# Exercise instructions
Render each line of the following listing as one string in a JSON list, omitting blank lines.

# Entries supplied
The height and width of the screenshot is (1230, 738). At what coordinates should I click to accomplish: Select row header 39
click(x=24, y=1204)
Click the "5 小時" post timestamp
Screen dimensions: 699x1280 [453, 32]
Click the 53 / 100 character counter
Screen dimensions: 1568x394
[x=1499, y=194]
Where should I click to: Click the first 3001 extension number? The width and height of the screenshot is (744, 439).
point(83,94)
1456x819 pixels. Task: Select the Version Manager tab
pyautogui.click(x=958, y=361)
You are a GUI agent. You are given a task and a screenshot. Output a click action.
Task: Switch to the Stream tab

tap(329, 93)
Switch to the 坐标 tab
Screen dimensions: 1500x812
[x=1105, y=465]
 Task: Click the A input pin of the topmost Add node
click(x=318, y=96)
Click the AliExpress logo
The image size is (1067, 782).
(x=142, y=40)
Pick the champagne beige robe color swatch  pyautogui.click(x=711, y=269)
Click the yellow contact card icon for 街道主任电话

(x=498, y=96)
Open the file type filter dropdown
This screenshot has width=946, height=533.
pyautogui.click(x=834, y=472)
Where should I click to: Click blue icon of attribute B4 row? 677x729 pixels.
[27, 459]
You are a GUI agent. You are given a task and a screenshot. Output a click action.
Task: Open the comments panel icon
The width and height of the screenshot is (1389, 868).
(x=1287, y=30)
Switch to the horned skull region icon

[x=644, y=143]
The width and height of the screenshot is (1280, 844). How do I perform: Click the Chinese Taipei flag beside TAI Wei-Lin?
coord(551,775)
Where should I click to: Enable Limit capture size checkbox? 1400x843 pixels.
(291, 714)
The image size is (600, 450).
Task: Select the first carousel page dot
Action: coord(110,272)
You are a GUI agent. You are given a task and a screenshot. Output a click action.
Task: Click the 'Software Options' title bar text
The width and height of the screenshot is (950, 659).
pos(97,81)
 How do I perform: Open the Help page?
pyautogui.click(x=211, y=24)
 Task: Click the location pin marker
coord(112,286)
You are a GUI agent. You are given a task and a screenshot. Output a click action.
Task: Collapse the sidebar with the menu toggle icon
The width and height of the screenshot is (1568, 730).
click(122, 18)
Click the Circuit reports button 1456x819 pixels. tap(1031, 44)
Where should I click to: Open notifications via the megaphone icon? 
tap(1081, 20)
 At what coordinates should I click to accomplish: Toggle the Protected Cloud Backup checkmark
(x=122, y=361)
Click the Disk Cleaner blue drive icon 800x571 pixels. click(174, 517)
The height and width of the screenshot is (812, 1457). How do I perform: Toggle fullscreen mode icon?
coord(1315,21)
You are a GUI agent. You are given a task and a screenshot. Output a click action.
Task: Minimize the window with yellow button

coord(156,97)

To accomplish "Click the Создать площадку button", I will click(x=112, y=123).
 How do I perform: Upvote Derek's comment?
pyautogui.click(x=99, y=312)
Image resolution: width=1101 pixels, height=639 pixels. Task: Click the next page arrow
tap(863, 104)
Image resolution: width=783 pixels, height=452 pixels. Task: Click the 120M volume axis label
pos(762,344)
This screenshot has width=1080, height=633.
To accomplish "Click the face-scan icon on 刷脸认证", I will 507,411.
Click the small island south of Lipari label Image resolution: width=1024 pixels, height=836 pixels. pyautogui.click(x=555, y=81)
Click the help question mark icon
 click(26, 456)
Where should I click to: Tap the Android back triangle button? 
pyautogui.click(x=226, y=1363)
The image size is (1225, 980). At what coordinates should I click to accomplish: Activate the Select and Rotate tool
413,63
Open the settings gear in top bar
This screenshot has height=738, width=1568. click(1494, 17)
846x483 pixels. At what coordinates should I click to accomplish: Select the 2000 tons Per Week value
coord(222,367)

# Answer to this task
[
  "The height and width of the screenshot is (1230, 738). At what coordinates should I click to accomplish: Select row header 39",
  "click(x=24, y=1204)",
  "Click the \"5 小時\" post timestamp",
  "Screen dimensions: 699x1280 [453, 32]",
  "Click the 53 / 100 character counter",
  "Screen dimensions: 1568x394",
  "[x=1499, y=194]",
  "Where should I click to: Click the first 3001 extension number? The width and height of the screenshot is (744, 439).",
  "point(83,94)",
  "1456x819 pixels. Task: Select the Version Manager tab",
  "pyautogui.click(x=958, y=361)",
  "You are a GUI agent. You are given a task and a screenshot. Output a click action.",
  "Task: Switch to the Stream tab",
  "tap(329, 93)",
  "Switch to the 坐标 tab",
  "Screen dimensions: 1500x812",
  "[x=1105, y=465]",
  " Task: Click the A input pin of the topmost Add node",
  "click(x=318, y=96)",
  "Click the AliExpress logo",
  "The image size is (1067, 782).",
  "(x=142, y=40)",
  "Pick the champagne beige robe color swatch  pyautogui.click(x=711, y=269)",
  "Click the yellow contact card icon for 街道主任电话",
  "(x=498, y=96)",
  "Open the file type filter dropdown",
  "This screenshot has width=946, height=533.",
  "pyautogui.click(x=834, y=472)",
  "Where should I click to: Click blue icon of attribute B4 row? 677x729 pixels.",
  "[27, 459]",
  "You are a GUI agent. You are given a task and a screenshot. Output a click action.",
  "Task: Open the comments panel icon",
  "The width and height of the screenshot is (1389, 868).",
  "(x=1287, y=30)",
  "Switch to the horned skull region icon",
  "[x=644, y=143]",
  "The width and height of the screenshot is (1280, 844). How do I perform: Click the Chinese Taipei flag beside TAI Wei-Lin?",
  "coord(551,775)",
  "Where should I click to: Enable Limit capture size checkbox? 1400x843 pixels.",
  "(291, 714)",
  "The image size is (600, 450).",
  "Task: Select the first carousel page dot",
  "Action: coord(110,272)",
  "You are a GUI agent. You are given a task and a screenshot. Output a click action.",
  "Task: Click the 'Software Options' title bar text",
  "The width and height of the screenshot is (950, 659).",
  "pos(97,81)",
  " How do I perform: Open the Help page?",
  "pyautogui.click(x=211, y=24)",
  " Task: Click the location pin marker",
  "coord(112,286)",
  "You are a GUI agent. You are given a task and a screenshot. Output a click action.",
  "Task: Collapse the sidebar with the menu toggle icon",
  "The width and height of the screenshot is (1568, 730).",
  "click(122, 18)",
  "Click the Circuit reports button 1456x819 pixels. tap(1031, 44)",
  "Where should I click to: Open notifications via the megaphone icon? ",
  "tap(1081, 20)",
  " At what coordinates should I click to accomplish: Toggle the Protected Cloud Backup checkmark",
  "(x=122, y=361)",
  "Click the Disk Cleaner blue drive icon 800x571 pixels. click(174, 517)",
  "The height and width of the screenshot is (812, 1457). How do I perform: Toggle fullscreen mode icon?",
  "coord(1315,21)",
  "You are a GUI agent. You are given a task and a screenshot. Output a click action.",
  "Task: Minimize the window with yellow button",
  "coord(156,97)",
  "To accomplish \"Click the Создать площадку button\", I will click(x=112, y=123).",
  " How do I perform: Upvote Derek's comment?",
  "pyautogui.click(x=99, y=312)",
  "Image resolution: width=1101 pixels, height=639 pixels. Task: Click the next page arrow",
  "tap(863, 104)",
  "Image resolution: width=783 pixels, height=452 pixels. Task: Click the 120M volume axis label",
  "pos(762,344)",
  "This screenshot has width=1080, height=633.",
  "To accomplish \"Click the face-scan icon on 刷脸认证\", I will 507,411.",
  "Click the small island south of Lipari label Image resolution: width=1024 pixels, height=836 pixels. pyautogui.click(x=555, y=81)",
  "Click the help question mark icon",
  " click(26, 456)",
  "Where should I click to: Tap the Android back triangle button? ",
  "pyautogui.click(x=226, y=1363)",
  "The image size is (1225, 980). At what coordinates should I click to accomplish: Activate the Select and Rotate tool",
  "413,63",
  "Open the settings gear in top bar",
  "This screenshot has height=738, width=1568. click(1494, 17)",
  "846x483 pixels. At what coordinates should I click to accomplish: Select the 2000 tons Per Week value",
  "coord(222,367)"
]